Is there a basic geometric unit?
The patented building system is applicable as an assembly structure of custom-made, prefabricated building elements as well as a kit of mass-produced building elements.
Assembly sets make irregularly triangulated free-form-envelopes possible while a kit needs a basic geometric shape and principle. Only a kit will be described here.
For a kit, so-called "zomes" are very suitable. A zome - invented in the nineteen-sixties by Steve Baer - is a zonohedral dome. Baer has developed a structural system of struts and nodes, which he has tested by prototypes, and which is available today as an educational toy produced in series.

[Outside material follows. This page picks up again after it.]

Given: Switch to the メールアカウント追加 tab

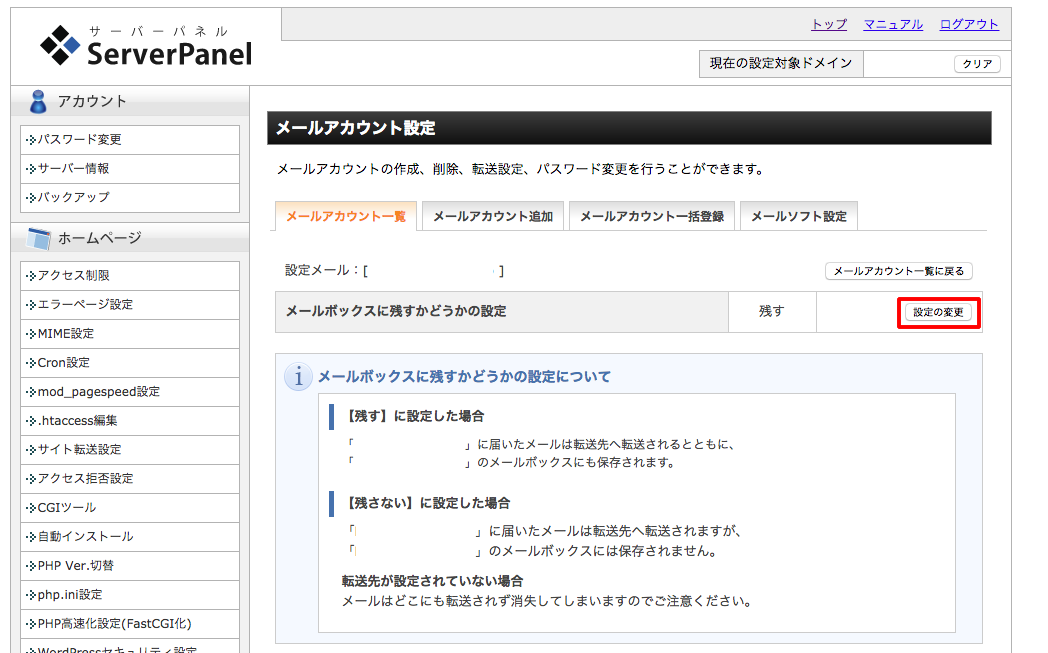Looking at the screenshot, I should [x=493, y=216].
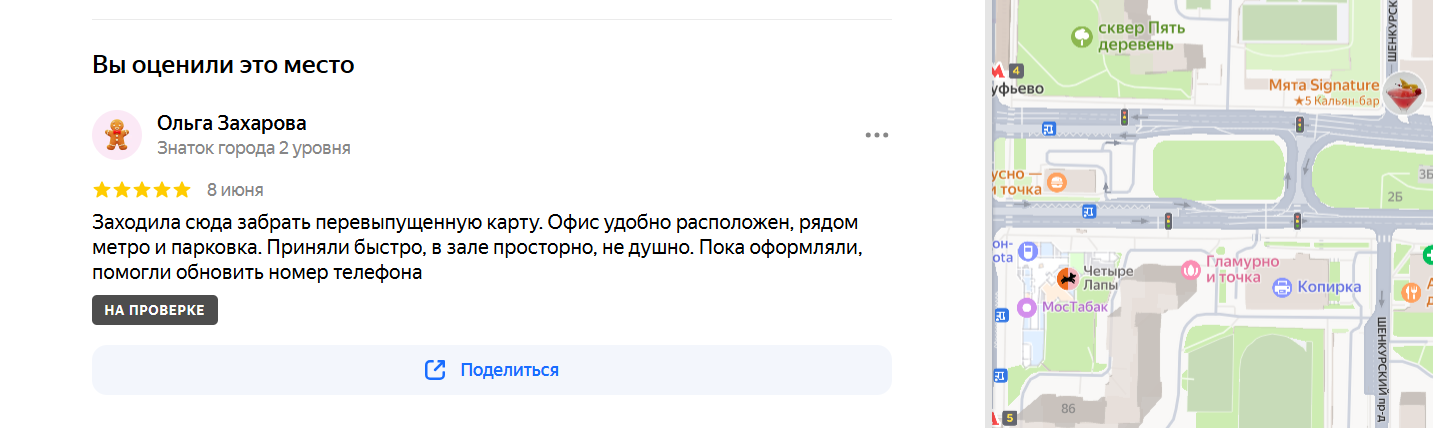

A zome has structural similarities to the quasicrystals discovered not before the nineteen-eighties. Quasicrystals do not have a solid global grid like crystals, but merely local symmetries. A zome is formed of zonohedra or fragments of them. Zonohedra are convex polyhedra of lozenge-shaped faces.
Zonohedra and Zomes are characterised by groups of lozenges with parallel edges forming zones, which can be removed or added to make the structure grow or shrink. The irregularity and their partial symmetries produce mental associations to structures in living nature - in contrast to the "real" crystals.
On the borders of a zonohedral shell structure, the lozenge-shaped faces can be cut in half or in quarters in order to get on these cuts flat oblong horizontal faces lying upon a ground plane - or flat oblong vertical faces adjacent to a vertical wall. Furthermore, Zomes can be extended or changed by additional faces having other shapes than a lozenge.